▸ Materials provided
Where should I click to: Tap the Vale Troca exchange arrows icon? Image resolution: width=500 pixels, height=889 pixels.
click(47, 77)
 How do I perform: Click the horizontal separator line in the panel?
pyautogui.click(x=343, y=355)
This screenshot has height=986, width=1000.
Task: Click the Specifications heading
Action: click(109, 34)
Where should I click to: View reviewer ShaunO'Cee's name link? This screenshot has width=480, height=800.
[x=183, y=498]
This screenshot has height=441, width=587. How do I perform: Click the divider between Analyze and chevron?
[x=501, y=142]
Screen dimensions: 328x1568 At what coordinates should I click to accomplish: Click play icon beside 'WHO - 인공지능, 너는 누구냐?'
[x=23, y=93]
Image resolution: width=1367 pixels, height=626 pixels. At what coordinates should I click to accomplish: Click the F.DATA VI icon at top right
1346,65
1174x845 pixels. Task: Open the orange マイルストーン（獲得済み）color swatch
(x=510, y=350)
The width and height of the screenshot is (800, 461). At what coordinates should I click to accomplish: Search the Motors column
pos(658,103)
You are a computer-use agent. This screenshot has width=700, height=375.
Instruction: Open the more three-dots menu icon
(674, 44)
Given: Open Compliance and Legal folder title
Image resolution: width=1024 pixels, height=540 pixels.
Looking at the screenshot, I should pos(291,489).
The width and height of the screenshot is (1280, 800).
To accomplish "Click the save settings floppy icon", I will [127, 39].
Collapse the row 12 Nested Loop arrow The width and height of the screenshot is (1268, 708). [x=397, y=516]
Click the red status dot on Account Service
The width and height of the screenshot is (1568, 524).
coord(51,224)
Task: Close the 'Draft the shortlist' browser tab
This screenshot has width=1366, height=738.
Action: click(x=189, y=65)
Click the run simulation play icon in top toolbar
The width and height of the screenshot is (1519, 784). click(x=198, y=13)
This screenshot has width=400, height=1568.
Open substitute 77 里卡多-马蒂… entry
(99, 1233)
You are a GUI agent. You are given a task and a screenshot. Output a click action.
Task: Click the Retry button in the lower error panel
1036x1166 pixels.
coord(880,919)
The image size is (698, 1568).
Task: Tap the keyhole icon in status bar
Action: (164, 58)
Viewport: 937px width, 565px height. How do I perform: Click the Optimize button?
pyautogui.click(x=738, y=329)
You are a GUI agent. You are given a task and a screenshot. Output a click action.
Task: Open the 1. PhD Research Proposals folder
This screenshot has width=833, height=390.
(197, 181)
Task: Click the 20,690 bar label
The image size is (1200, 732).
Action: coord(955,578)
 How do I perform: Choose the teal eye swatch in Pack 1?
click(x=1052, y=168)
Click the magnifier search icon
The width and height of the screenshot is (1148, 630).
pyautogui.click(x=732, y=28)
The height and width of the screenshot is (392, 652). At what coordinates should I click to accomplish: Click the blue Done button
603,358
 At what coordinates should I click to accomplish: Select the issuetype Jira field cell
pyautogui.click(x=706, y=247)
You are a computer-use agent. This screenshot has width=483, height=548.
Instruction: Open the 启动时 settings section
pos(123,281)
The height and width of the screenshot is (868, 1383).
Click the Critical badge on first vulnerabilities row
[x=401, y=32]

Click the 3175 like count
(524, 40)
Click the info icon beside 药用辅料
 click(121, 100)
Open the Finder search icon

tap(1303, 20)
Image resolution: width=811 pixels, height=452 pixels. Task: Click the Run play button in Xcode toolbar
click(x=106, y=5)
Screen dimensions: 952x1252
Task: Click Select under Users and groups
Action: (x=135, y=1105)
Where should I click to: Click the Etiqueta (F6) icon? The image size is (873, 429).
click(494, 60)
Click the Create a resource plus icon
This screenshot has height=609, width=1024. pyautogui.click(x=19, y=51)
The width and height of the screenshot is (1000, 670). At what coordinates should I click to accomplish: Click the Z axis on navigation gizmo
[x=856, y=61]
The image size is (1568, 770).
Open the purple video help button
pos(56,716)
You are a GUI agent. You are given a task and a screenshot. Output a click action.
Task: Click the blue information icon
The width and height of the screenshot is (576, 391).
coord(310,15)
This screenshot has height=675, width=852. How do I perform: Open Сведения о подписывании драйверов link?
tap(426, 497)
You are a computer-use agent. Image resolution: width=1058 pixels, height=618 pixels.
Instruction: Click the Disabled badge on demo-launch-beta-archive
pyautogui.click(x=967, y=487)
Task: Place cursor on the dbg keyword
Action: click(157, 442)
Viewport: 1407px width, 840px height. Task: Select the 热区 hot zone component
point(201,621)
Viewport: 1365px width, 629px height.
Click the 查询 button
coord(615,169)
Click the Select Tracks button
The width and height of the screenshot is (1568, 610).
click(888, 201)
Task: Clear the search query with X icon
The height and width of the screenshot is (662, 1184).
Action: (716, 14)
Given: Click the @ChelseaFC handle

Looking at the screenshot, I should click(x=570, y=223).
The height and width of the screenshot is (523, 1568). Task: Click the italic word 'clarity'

▸ The problem
Copy, with no alteration, the line that contains "Viewport: 1407px width, 840px" and each remaining line of the listing above.

▸ Answer to the exercise
Viewport: 1407px width, 840px height. Task: Select the 热区 hot zone component
point(201,621)
Viewport: 1365px width, 629px height.
Click the 查询 button
coord(615,169)
Click the Select Tracks button
The width and height of the screenshot is (1568, 610).
click(888, 201)
Task: Clear the search query with X icon
The height and width of the screenshot is (662, 1184).
Action: (716, 14)
Given: Click the @ChelseaFC handle

Looking at the screenshot, I should click(x=570, y=223).
The height and width of the screenshot is (523, 1568). Task: Click the italic word 'clarity'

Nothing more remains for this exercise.